I believe in a special brand of optimism known only to mothers who have lost babies.
Three years ago, just before Christmas, I had a miscarriage. Everyone said what people always say at such a time. Miscarriage is common. It’s nature’s way of preventing birth defects. How lucky we were that it was so early. How lucky we were to already have a child. Next time everything would be fine. I went on to lose two more babies the following year. Everything definitely wasn’t fine. I wasn’t fine.
A year after our first loss, I attended my first Empty Arms meeting. It took all my courage, and my husband’s support, for me to go. I was afraid that no one would be there. I was afraid that my losses somehow weren’t awful enough to entitle me to mourn with women who had lost older babies, babies the world viewed as somehow more real. I found a group of people who were more supportive and understanding than I could have ever imagined.

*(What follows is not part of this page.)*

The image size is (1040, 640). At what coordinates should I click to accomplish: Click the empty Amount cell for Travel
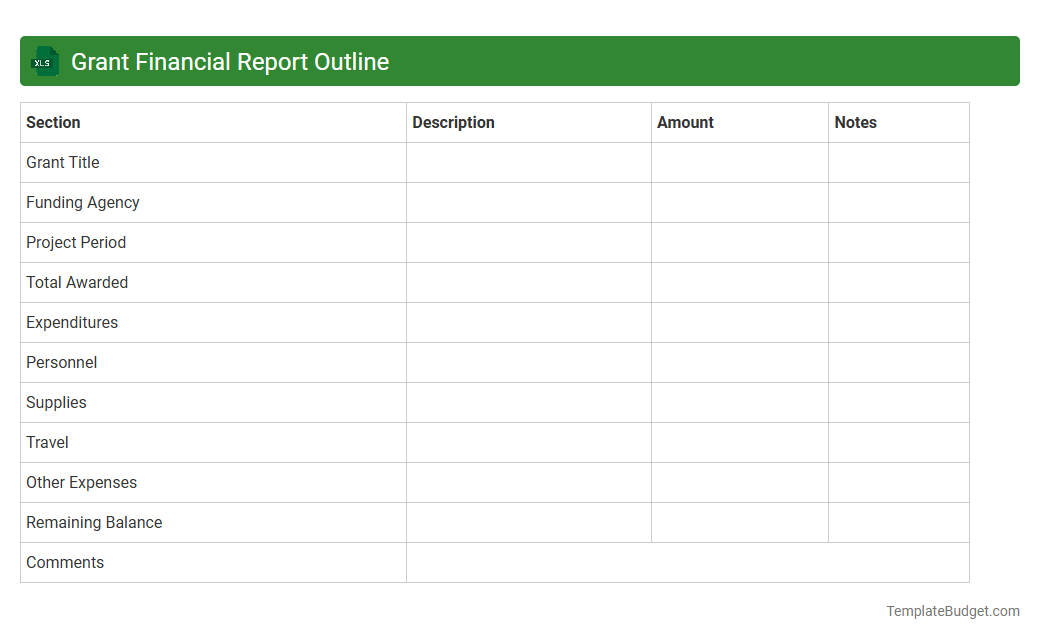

There were women there who had lost babies to premature labor, horrible birth defects, and genetic diseases; women who lost full-term babies to such things as cord accidents and SIDS; and women like me who lost babies before they even had a chance to feel them move. They are some of the bravest women I have ever known. They helped me survive my grief. They helped me survive the overwhelming fear I suffered throughout my fifth pregnancy, which resulted in my beautiful, healthy baby girl. And they helped me realize something.
We are optimists. Most people would not think of us that way. On the surface, we do not appear optimistic. We ache for those we’ve lost. We cry in our cars and in our showers. We panic through our pregnancies. We dread sonograms and baby showers. We drive doctors crazy with requests to hear heartbeats. We check our babies’ breathing innumerable times. We fear our children’s every cold; we blow every bump, bruise, or strange symptom out of all proportion. We even check our husbands’ breathing in the middle of the night. But we are optimists.
We face the panic and move on. We struggle through tests, fertility treatments, foster programs, and fear to have our babies. We try and try again. We dream and pray and fight and believe. We risk repeated loss, repeated failure, repeated pain for ourselves and our dearest ones. We believe that our babies still are.
We are survivors of infant loss. We grieve always, we fear always, and yet still we love. I believe we are optimists.
Angela West lives in Lake City, Pennsylvania, with her husband, Chris, and her two living children, Ethan and Elanor. She works at a print shop, and hopes to someday write a guide to surviving miscarriage. She still attends Empty Arms meetings on a regular basis.